I think music has gone through a period of something very severe, rather radical, rather the way painting did with cubism.
Composing's not voluntary, you know. There's no choice, you're not free. You're landed with an idea and you have responsibility to that idea.
Music is such a problem in the time it takes.
There are rhythmic ideas which sometimes only work up to a point. In writing there are moments when it just comes off the page, it's not just a collection of notes.
In the end it doesn't matter what you do.
People say my music is English. I don't know what it is. Maybe it's not me writing English music, but that English music is becoming more like me.
One thing I've tried to do in writing music is take on very basic things, very archetypal things.
It's the irrational things that interest me.
My operas and my theatre works are very formal pieces.
I don't have ideas so much as there are things which constantly evolve... there are various threads or layers, if you like, which change.
I'm not a music lover in the sense that I look for something to have on. I've never had that attitude to music.
I'm not an architectural composer.
I wrote music as soon as I knew notation.
The piece that had a large influence on me was Turangalila.
The thing about influence is that any composer worth anything will give you the same names.
This sounds horribly pretentious, but I like to think that if music hadn't existed, I could have invented it.
When I was a kid, I wrote music - from the age of 11 until the age of 18.
The opera tells the story with all the built-in contradictions and from many different angles.
You either are or you're not.
When I was confronted with official tuition, the academic thing, I could see no relationship whatever between that and the music I'd been writing since I was 11.

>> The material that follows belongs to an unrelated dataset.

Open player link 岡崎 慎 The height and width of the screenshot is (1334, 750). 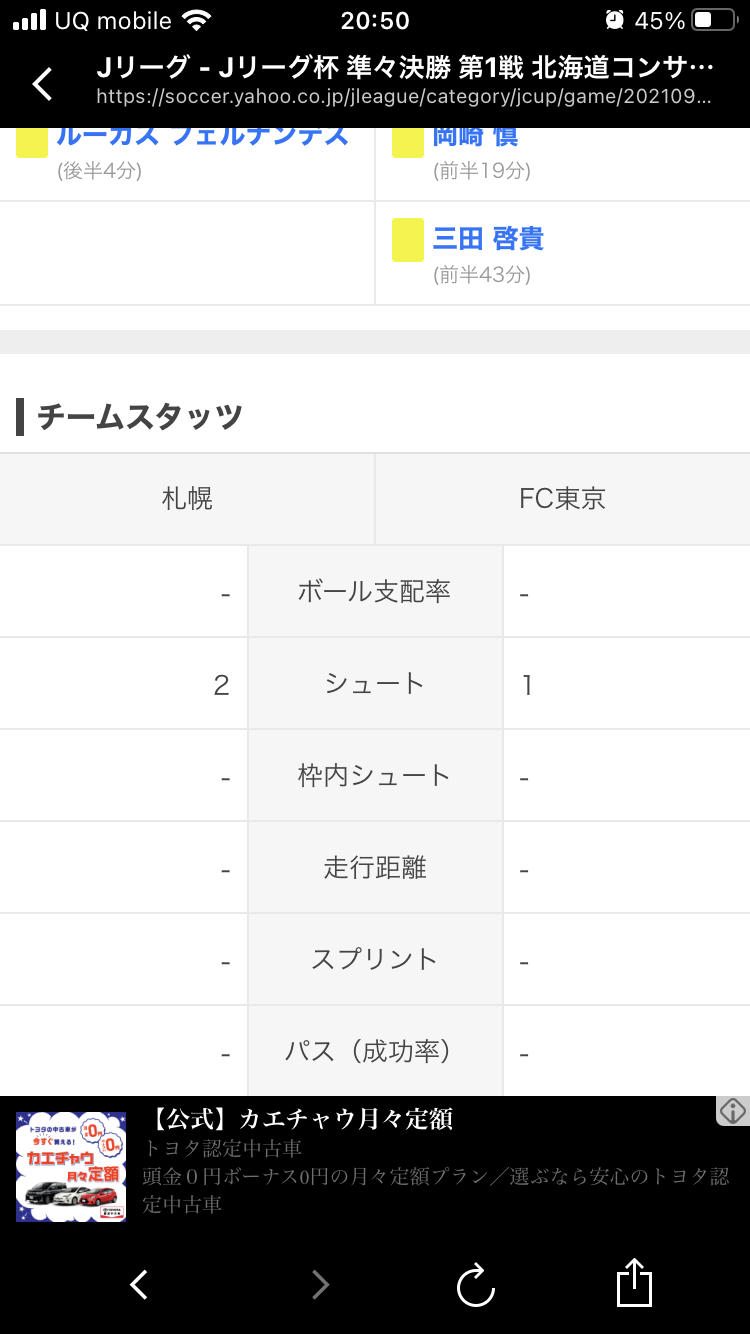[x=476, y=137]
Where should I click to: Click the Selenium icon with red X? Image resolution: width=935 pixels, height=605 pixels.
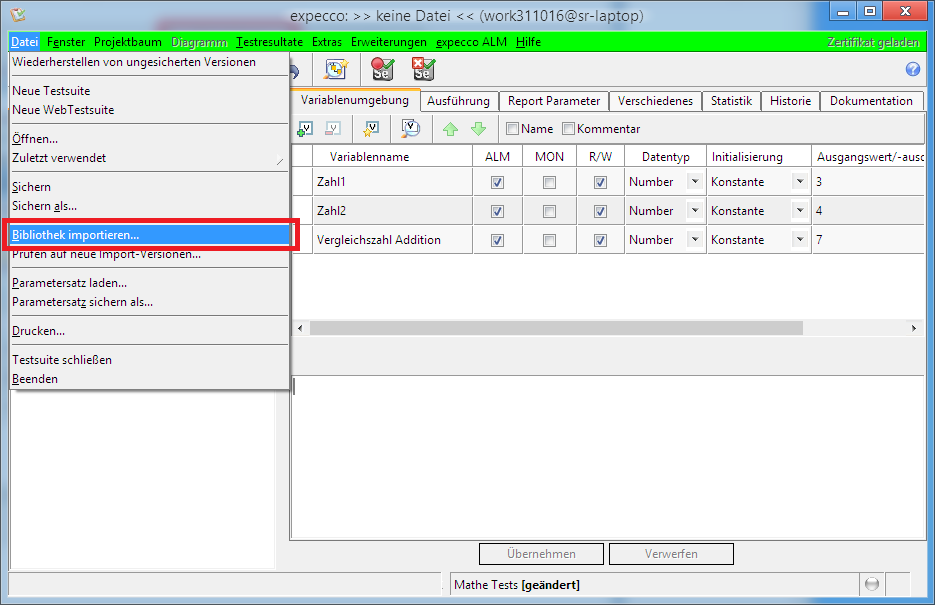pyautogui.click(x=423, y=69)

Minimalism now is a reaction to what came before. It's absolutely of its time. Music moved into the set theory thing, and moved out of it.
I think there are influences that you open the door to, and influences that come under the door.
I didn't have a record player.
I always write the pieces I want to write.
My attitude to writing is like when you do wallpapering, you remember where all the little bits are that don't meet. And then your friends say: It's terrific!